Romuald Wadagni n’a pas encore franchi les marches du palais présidentiel, mais déjà les spéculations se multiplient autour de son avenir politique. Investi candidat de la mouvance présidentielle pour l’élection de 2026, l’actuel ministre d’État en charge de l’Économie et des Finances porte à la fois l’espoir d’une continuité et le poids d’une interrogation majeure : sera-t-il un président autonome, capable d’imprimer sa propre marque à la gouvernance, ou un exécutant discret dans l’ombre du président sortant, Patrice Talon ?
Un choix inédit et lourd de symboles
C’est une première dans l’histoire démocratique du Bénin. Rarement un candidat aura été aussi clairement désigné par le pouvoir en place, sans véritable compétition interne ni suspense. Romuald Wadagni, technocrate reconnu, est salué pour son parcours et sa maîtrise des dossiers économiques.
Mais derrière les félicitations, une question traverse la société civile, l’opposition et même certains cercles de la mouvance : sera-t-il véritablement « le président du Bénin » ou simplement le prolongement politique de son mentor ?
La continuité… et ses limites
Le discours officiel insiste sur la continuité. Wadagni incarne le sérieux budgétaire, la discipline fiscale et la vision modernisatrice qui ont marqué les deux mandats de Patrice Talon. Ses partisans y voient un gage de stabilité et de crédibilité auprès des partenaires internationaux. Mais à trop se présenter comme le garant d’un héritage, ne court-il pas le risque d’être perçu comme un président « béni oui oui », incapable de rompre avec le style hyper-présidentialiste de son prédécesseur ?
Les supputations de l’opinion
Dans les coulisses, les rumeurs abondent. Certains prédisent qu’une fois au pouvoir, Wadagni ne disposera pas de la pleine latitude présidentielle, Talon continuant de tirer les ficelles en sous-main.

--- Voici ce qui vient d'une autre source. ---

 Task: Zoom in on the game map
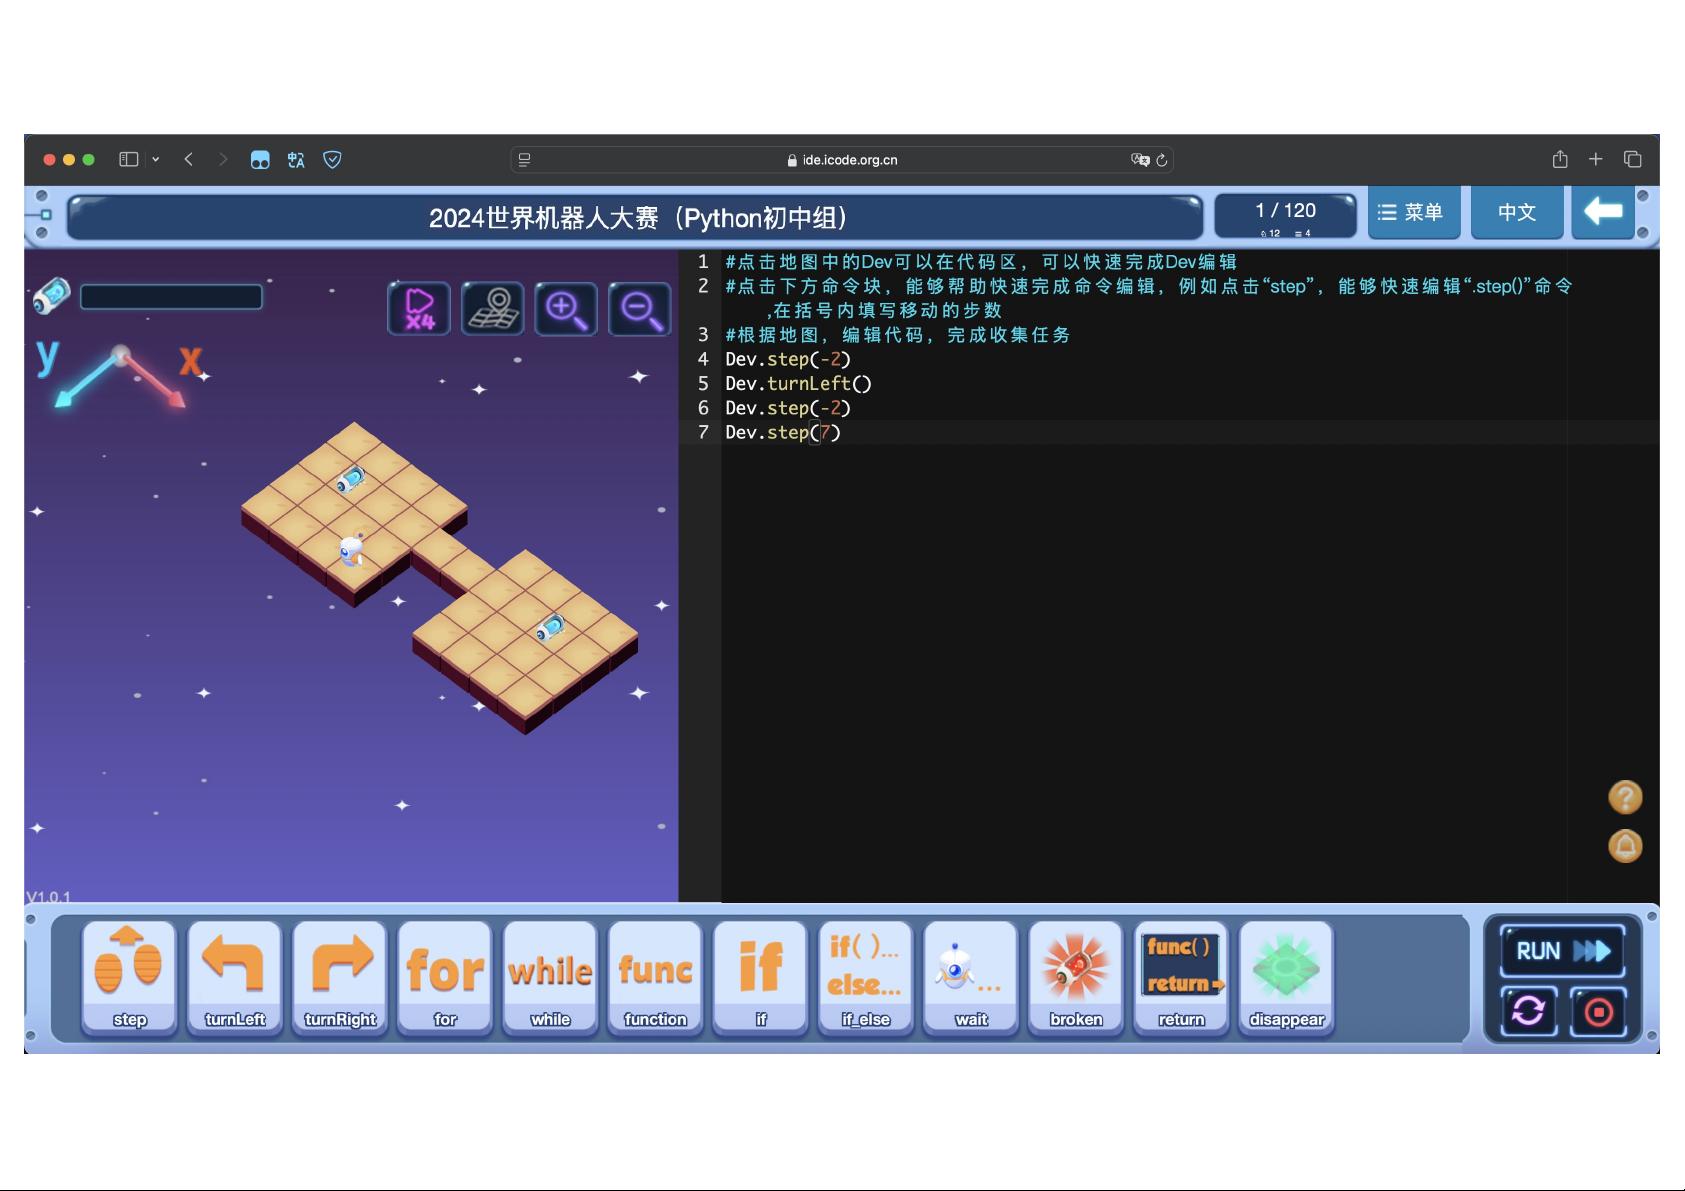[x=566, y=309]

D’autres estiment au contraire que le jeune technocrate pourrait surprendre en affirmant sa personnalité et en construisant une gouvernance propre, moins verticale, plus ouverte au dialogue politique et social.
« C’est une équation inédite : un président désigné par un président encore influent. Tout dépendra de la capacité de Wadagni à s’émanciper », confie un politologue béninois qui requiert l’anonymat.
Le défi de l’autonomie
Être président, ce n’est pas seulement gérer des finances publiques ou superviser des réformes. C’est arbitrer, écouter, trancher, parfois contre ses propres alliés. Le vrai défi de Wadagni sera donc de prouver qu’il peut porter seul l’autorité de l’État, qu’il saura inventer une gouvernance qui lui ressemble, et non simplement reproduire un modèle dicté de l’extérieur.
S’il réussit, il pourrait entrer dans l’histoire comme l’homme qui a su transformer une désignation contestée en légitimité populaire. S’il échoue, il risque d’incarner l’image d’un président « par procuration », sans véritable empreinte.
Une campagne pleine d’incertitudes
À quelques mois du scrutin, le duel entre perception et réalité ne fait que commencer. Romuald Wadagni devra convaincre au-delà de sa compétence technique. Il devra rassurer sur son indépendance, sur sa capacité à rassembler et surtout sur sa volonté d’écrire une nouvelle page de la démocratie béninoise.
L’élection de 2026 s’annonce donc comme un test grandeur nature : celui de savoir si le Bénin élira un président de transition sous tutelle ou un chef d’État pleinement en charge de son destin et de celui du pays.